* TEXT BLOCK
# # # #

Socialist Worker

Private firm to run NHS hospital

by Yuri Prasad
Issue No. 2190

Bosses of global healthcare firms were licking their lips this week as the government prepared to hand the running of an NHS hospital to a private company.

Hinchingbrooke hospital in Cambridgeshire will be the first to be taken over by a non-NHS company. This is a major escalation of health service privatisation.

Campaigners’ anger grew as it became clear that the chair of one company in the bidding is bankrolling a Tory MP.

Care UK is one of five firms hoping to run the hospital. Conservative shadow health minister Andrew Lansley pocketed £21,000 after Care UK chairman, John Nash, decided to fund his personal office.

Campaigners accuse firms bidding to run Hinchingbrooke of wanting to “make a quick buck”. They say workers and patients will suffer as a result.

Martin Booth, head of Cambridge health Unison, told Socialist Worker, “Handing a whole NHS hospital to the private sector has never been done before. It is an extremely serious attack on the principles behind our public health system.

# # # #

* Pixel coordinate grounding data
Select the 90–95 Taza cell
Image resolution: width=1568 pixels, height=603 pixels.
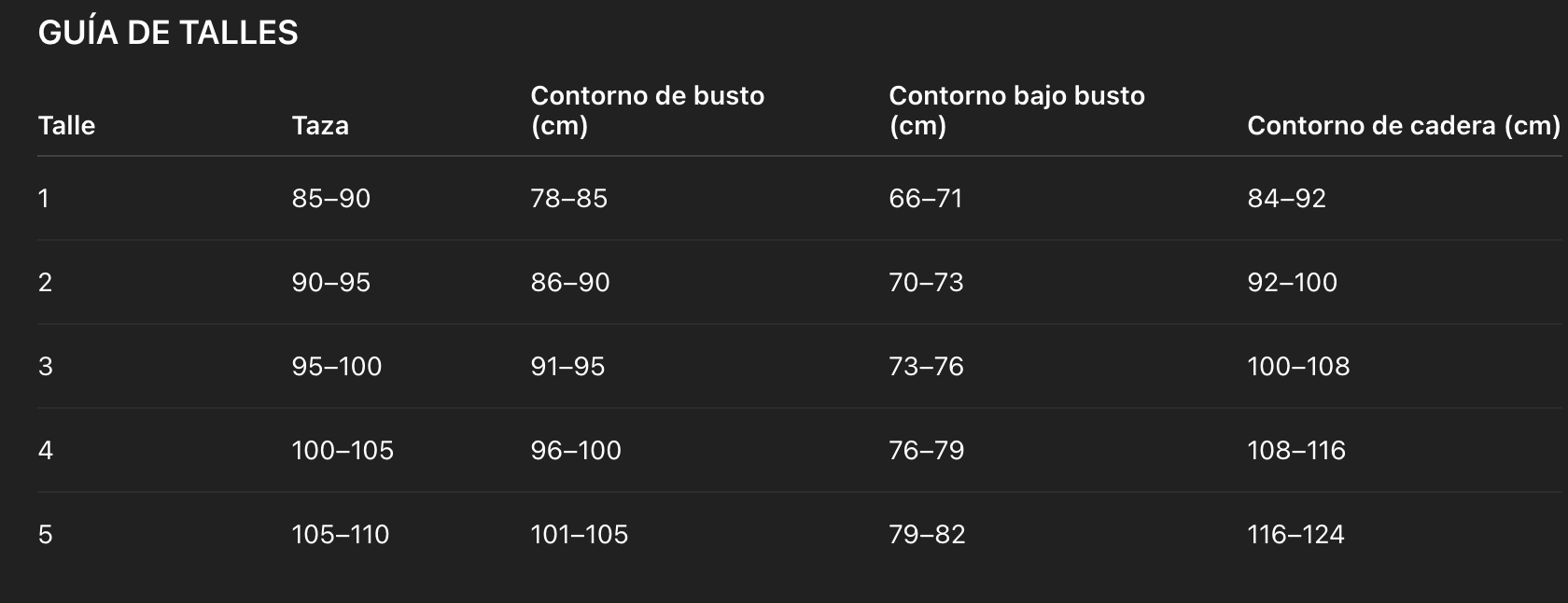[x=330, y=282]
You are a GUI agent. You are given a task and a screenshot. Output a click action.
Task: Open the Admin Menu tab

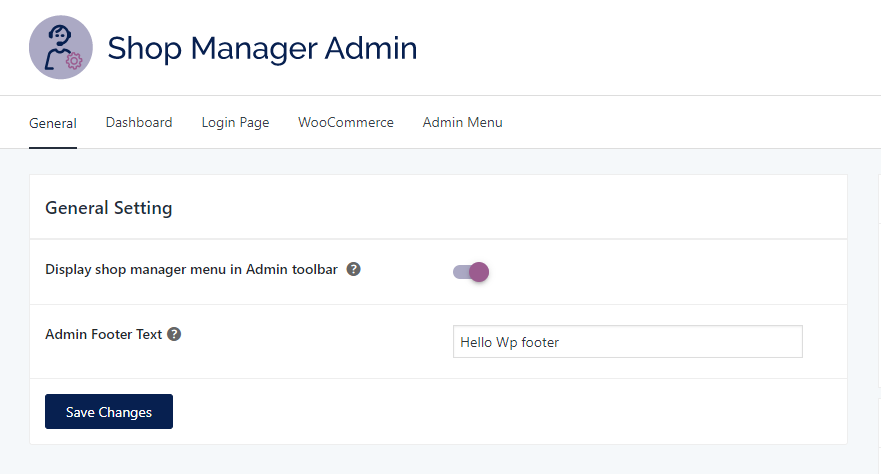pyautogui.click(x=462, y=122)
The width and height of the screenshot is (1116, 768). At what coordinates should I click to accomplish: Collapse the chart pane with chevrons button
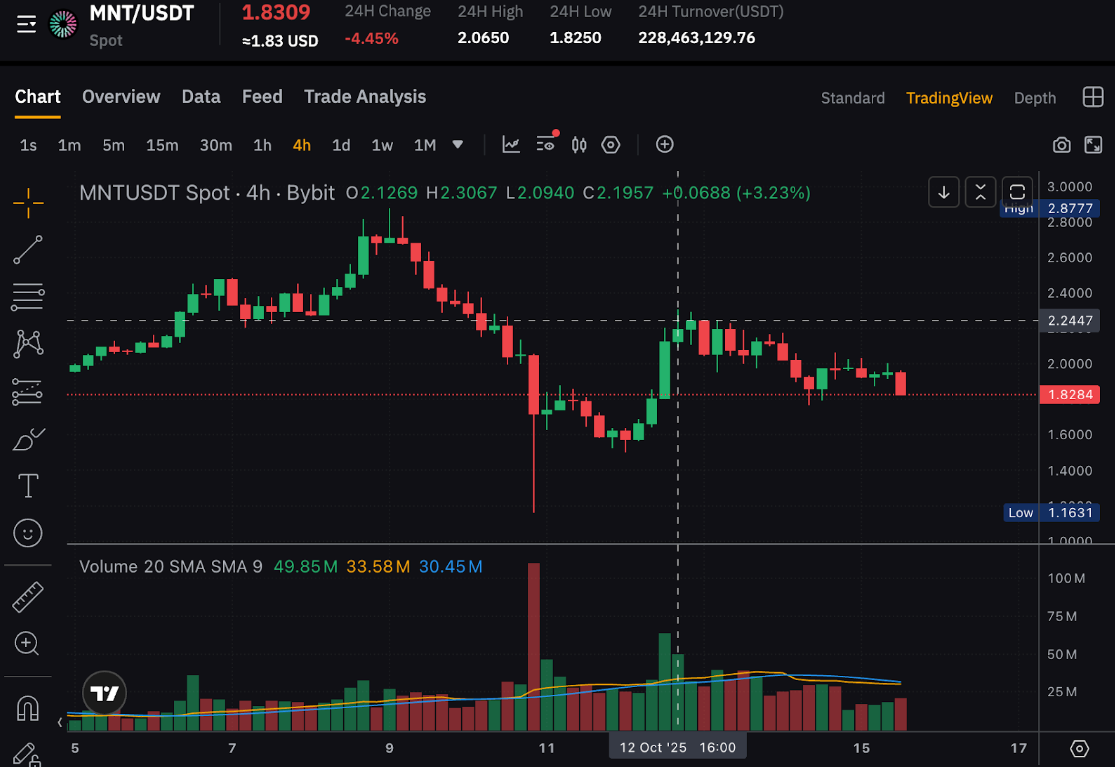980,192
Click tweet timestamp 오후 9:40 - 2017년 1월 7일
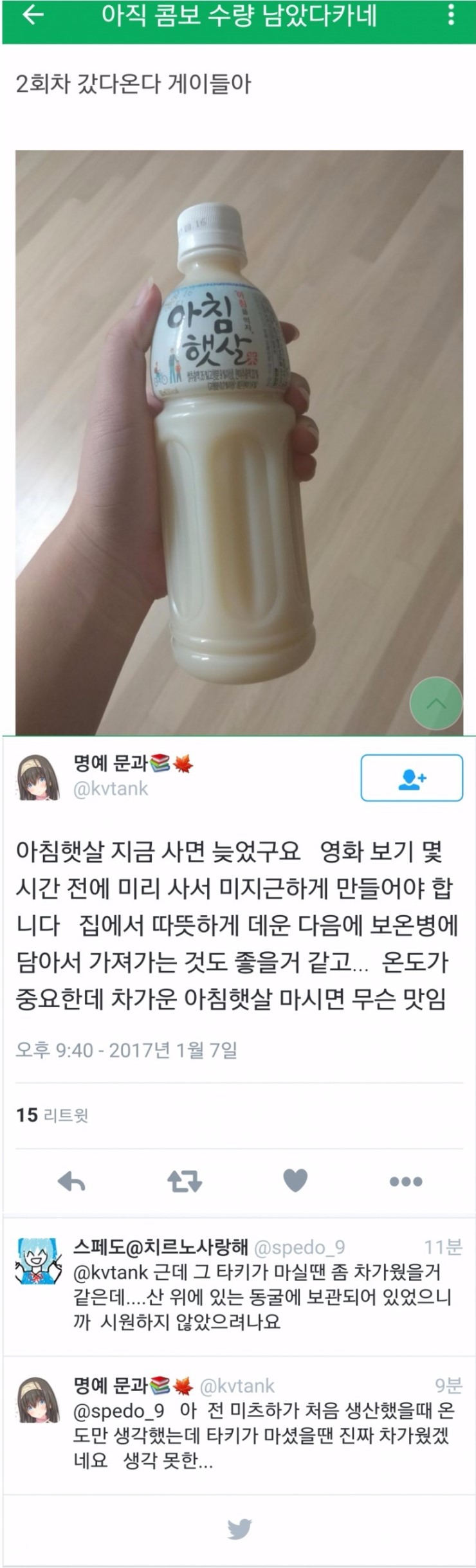The image size is (476, 1568). tap(126, 1050)
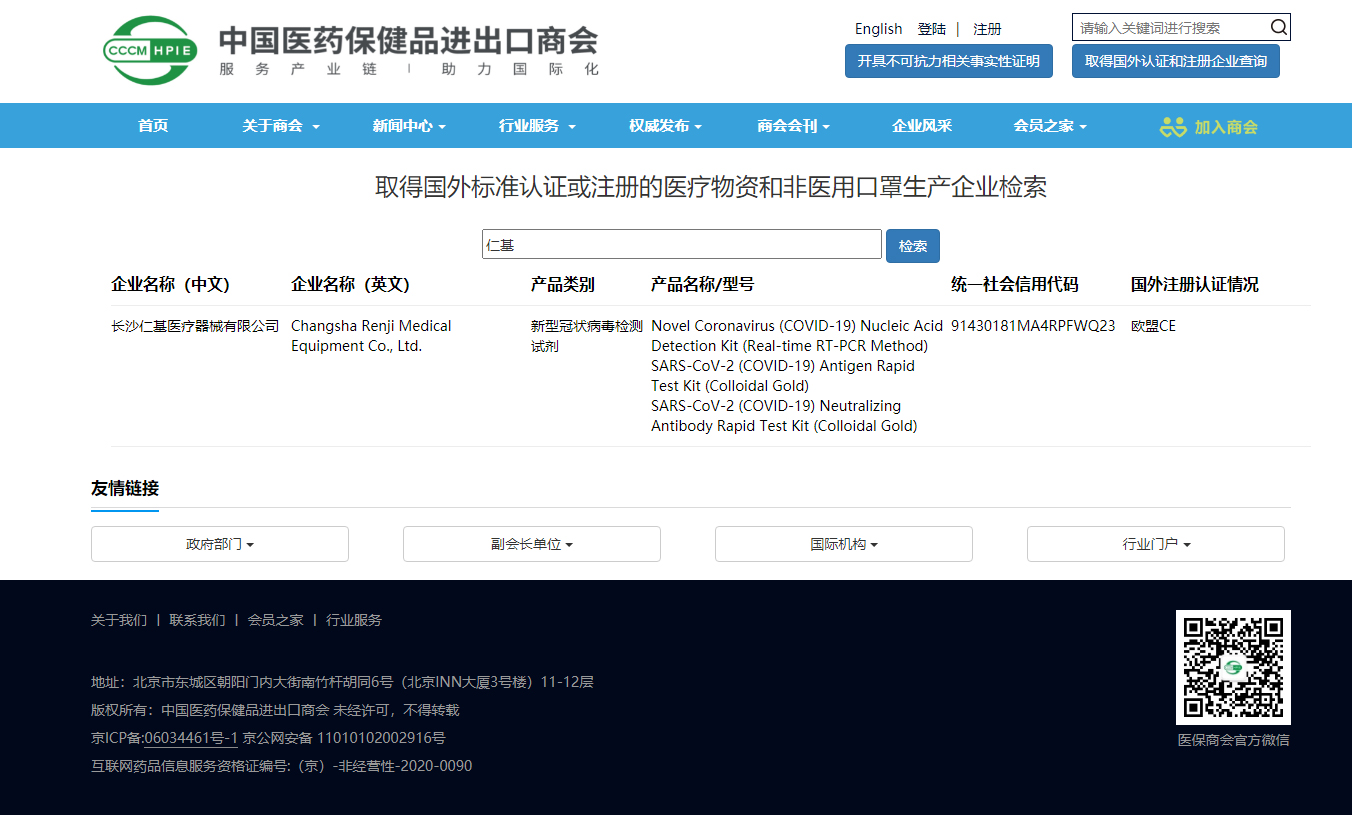The width and height of the screenshot is (1352, 815).
Task: Switch to the English language link
Action: coord(878,29)
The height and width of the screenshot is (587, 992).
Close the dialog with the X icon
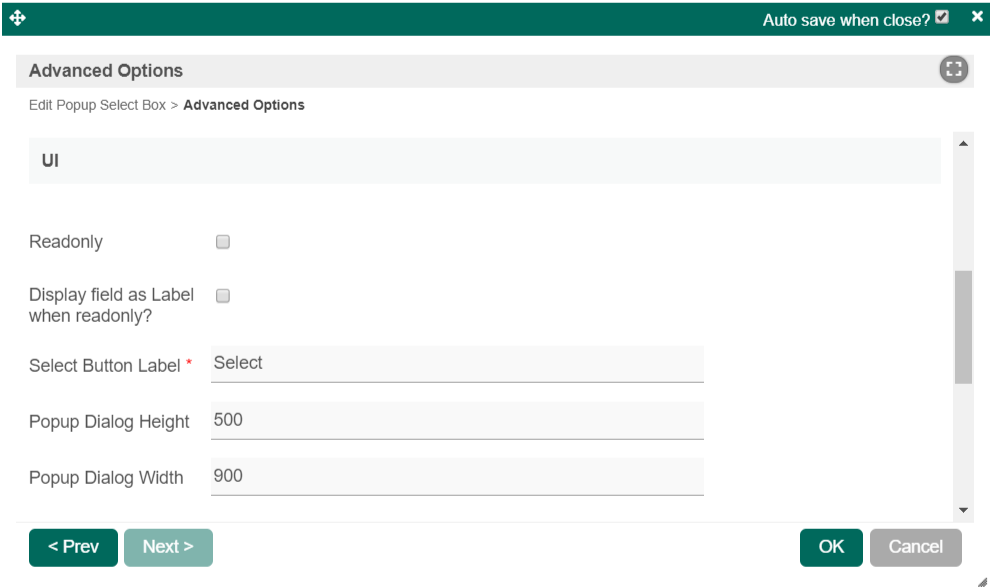(977, 17)
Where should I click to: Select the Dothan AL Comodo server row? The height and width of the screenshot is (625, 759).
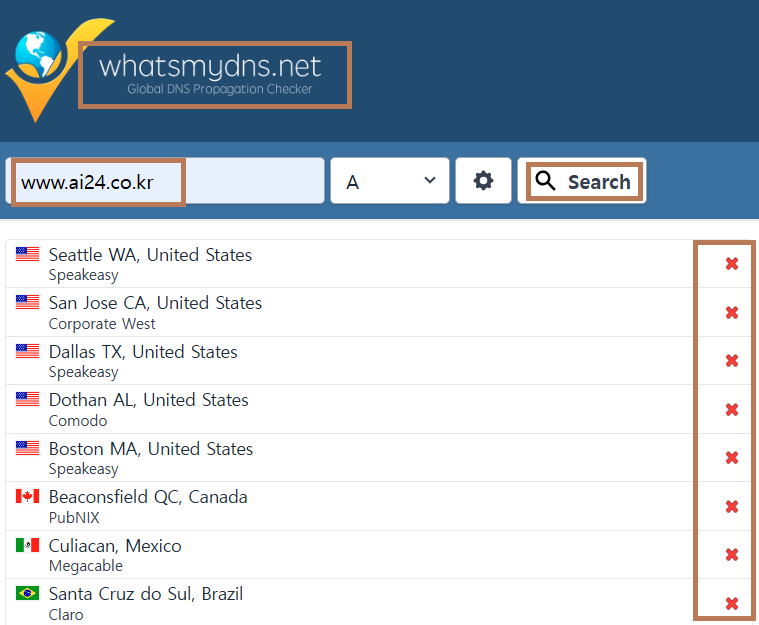coord(349,409)
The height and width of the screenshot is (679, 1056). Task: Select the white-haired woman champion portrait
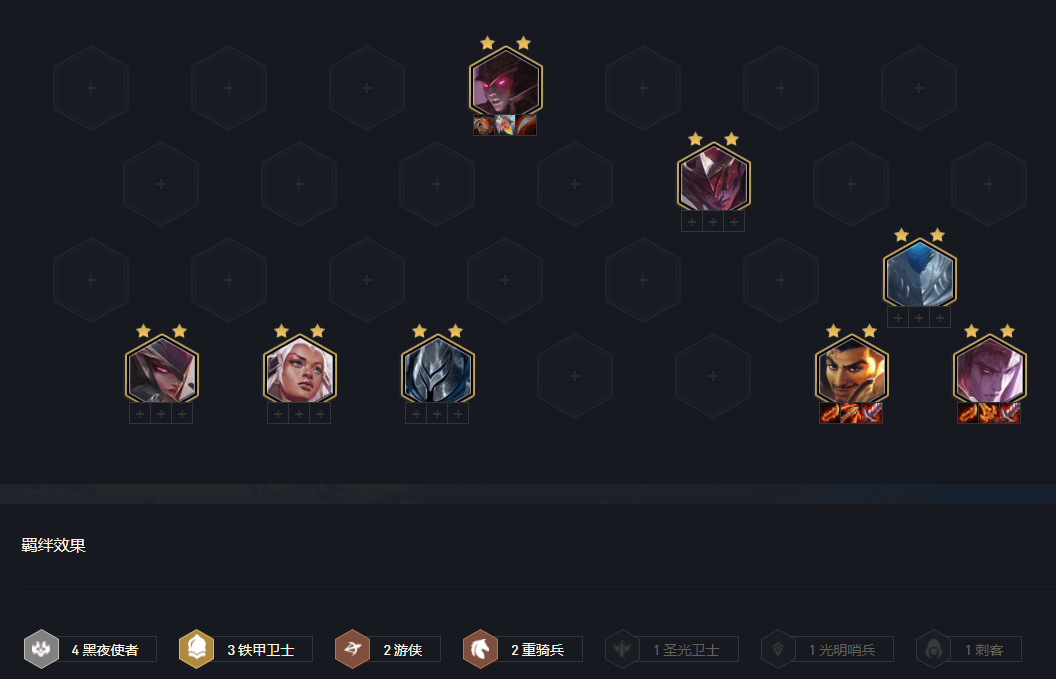(299, 370)
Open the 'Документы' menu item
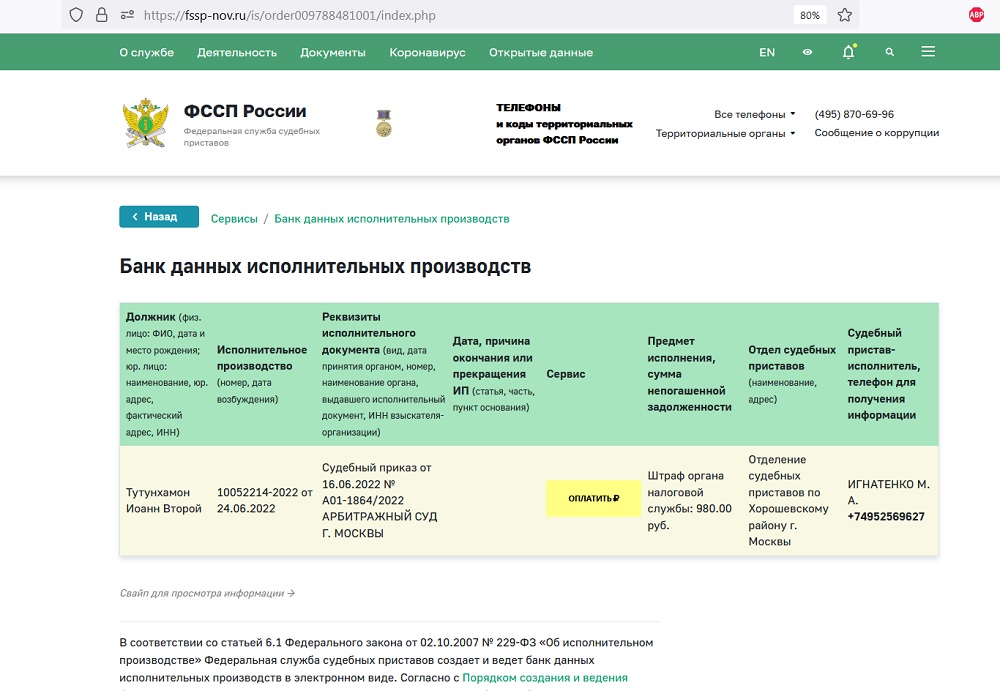Screen dimensions: 1000x691 pos(333,52)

# # # #

* CHECK YOUR UNDERSTANDING
**a.** Please reproduce part of the Hinchingbrooke hospital article word for word, beginning at the words "Hinchingbrooke hospital in" and stopping after "bankrolling a Tory MP.".
**b.** According to the Hinchingbrooke hospital article, how much money did Andrew Lansley receive after John Nash decided to fund his personal office?
The records have no role in this exercise.

* ANSWERS FOR THE TASKS
**a.**
Hinchingbrooke hospital in Cambridgeshire will be the first to be taken over by a non-NHS company. This is a major escalation of health service privatisation.

Campaigners’ anger grew as it became clear that the chair of one company in the bidding is bankrolling a Tory MP.

**b.** £21,000.